- **Recorded information**:
------

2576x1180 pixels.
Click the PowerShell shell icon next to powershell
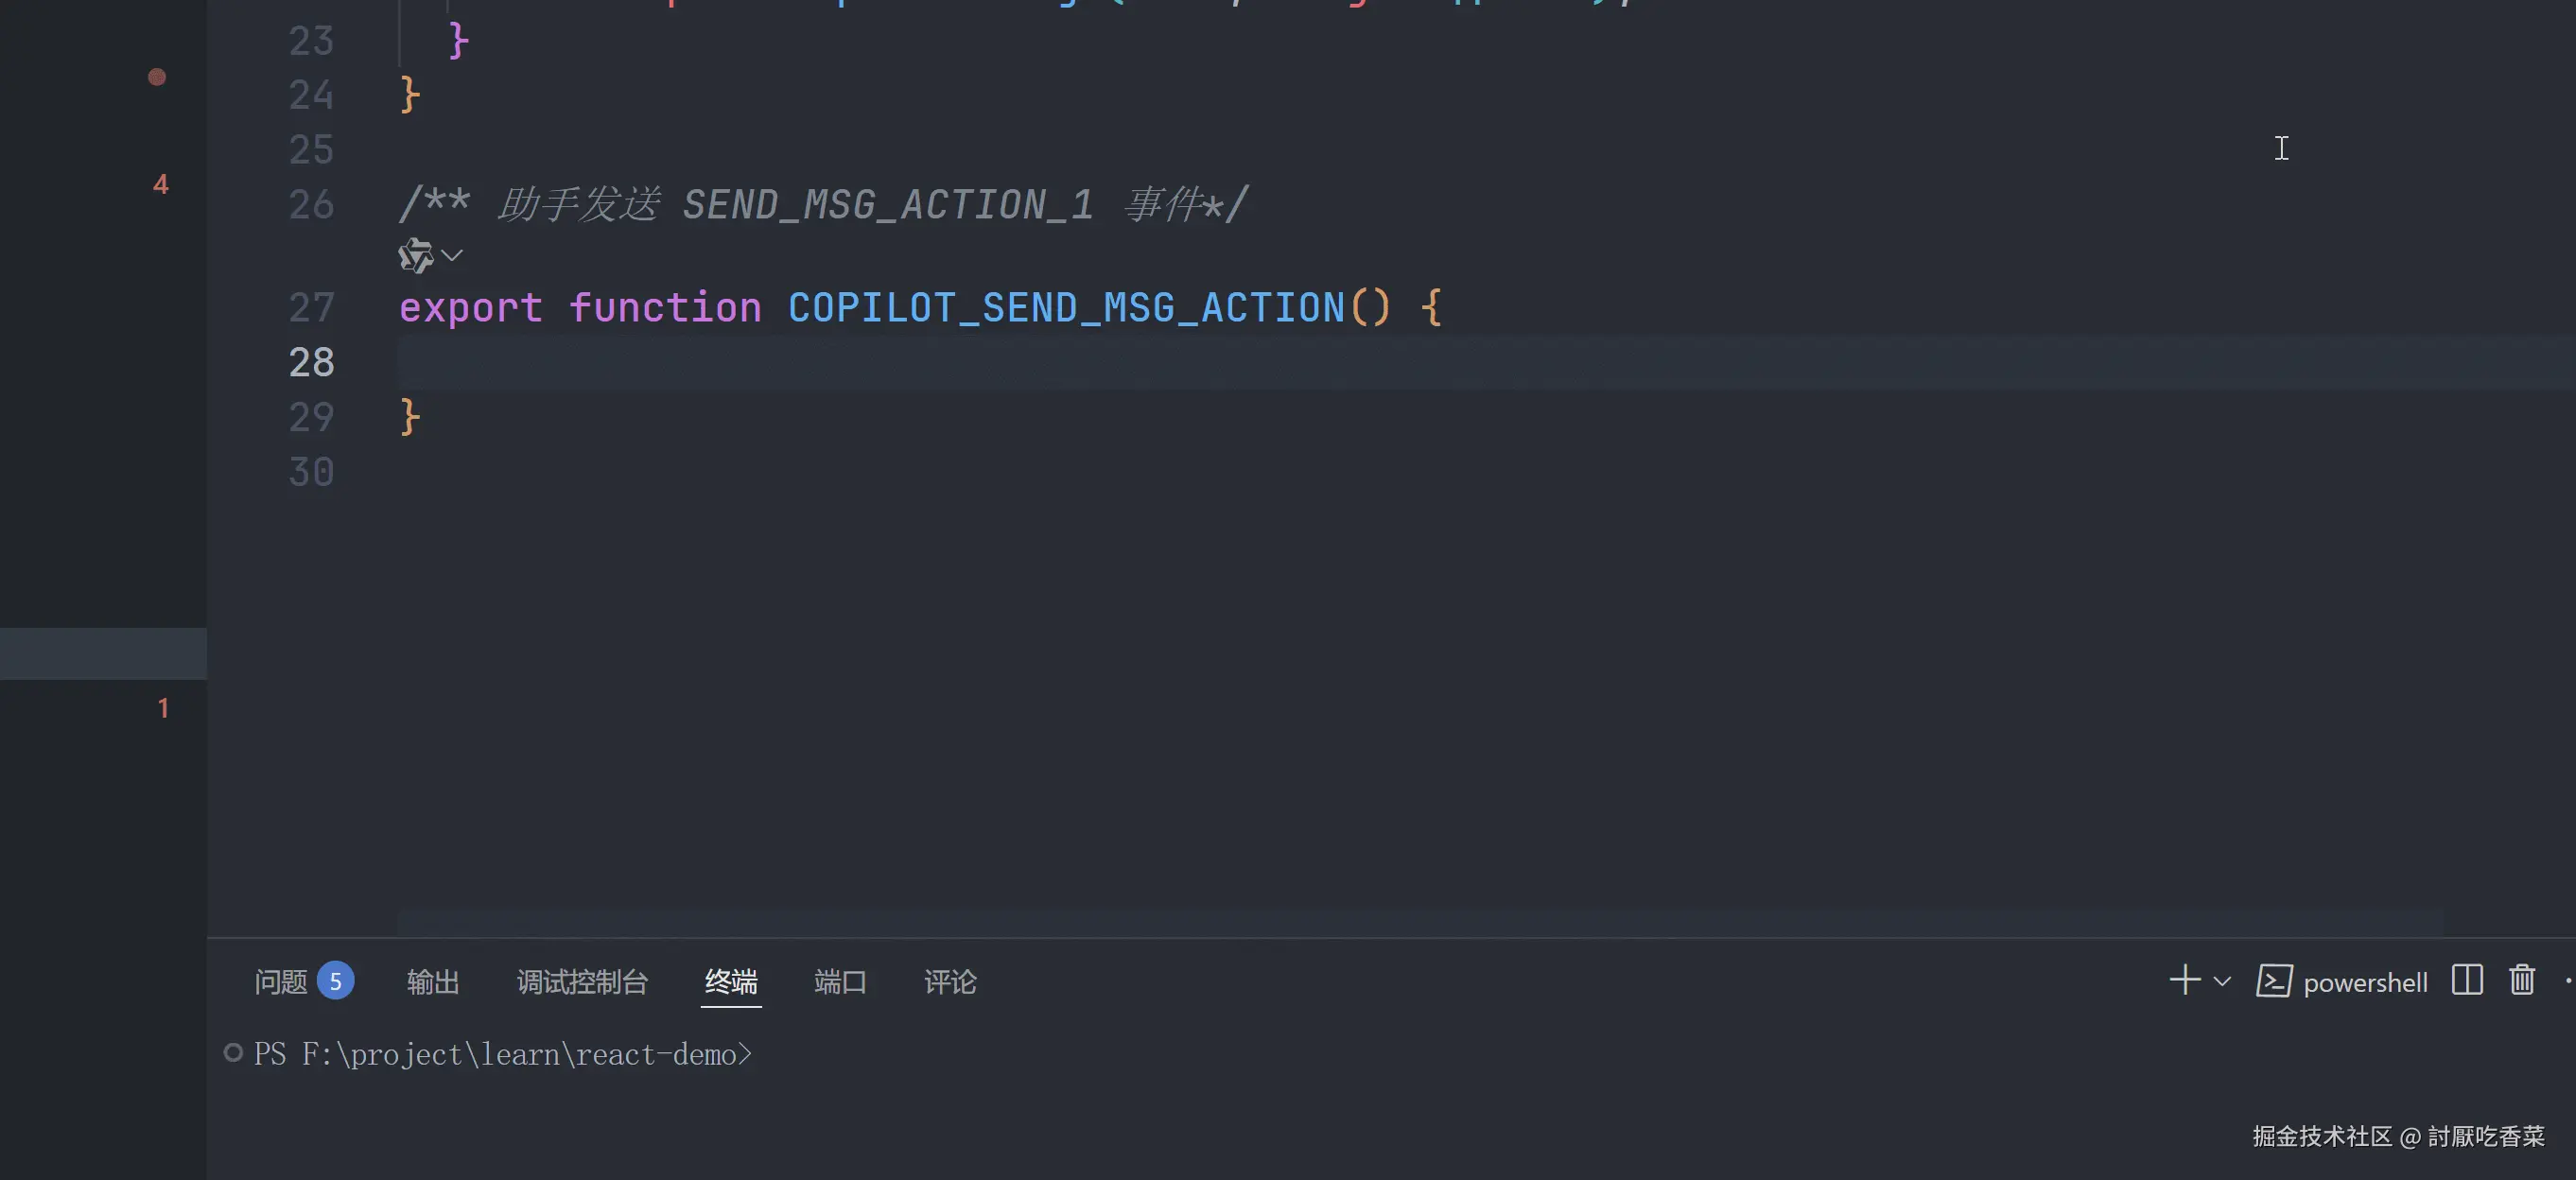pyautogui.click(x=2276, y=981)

------

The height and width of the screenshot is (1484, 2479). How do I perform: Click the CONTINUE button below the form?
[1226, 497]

------

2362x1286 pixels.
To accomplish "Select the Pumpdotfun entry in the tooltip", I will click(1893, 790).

------

- **Work item**:
Look for the word "pixels" in every line of the records. State how many lines contain it, and write only the number.

- **Reply**:
2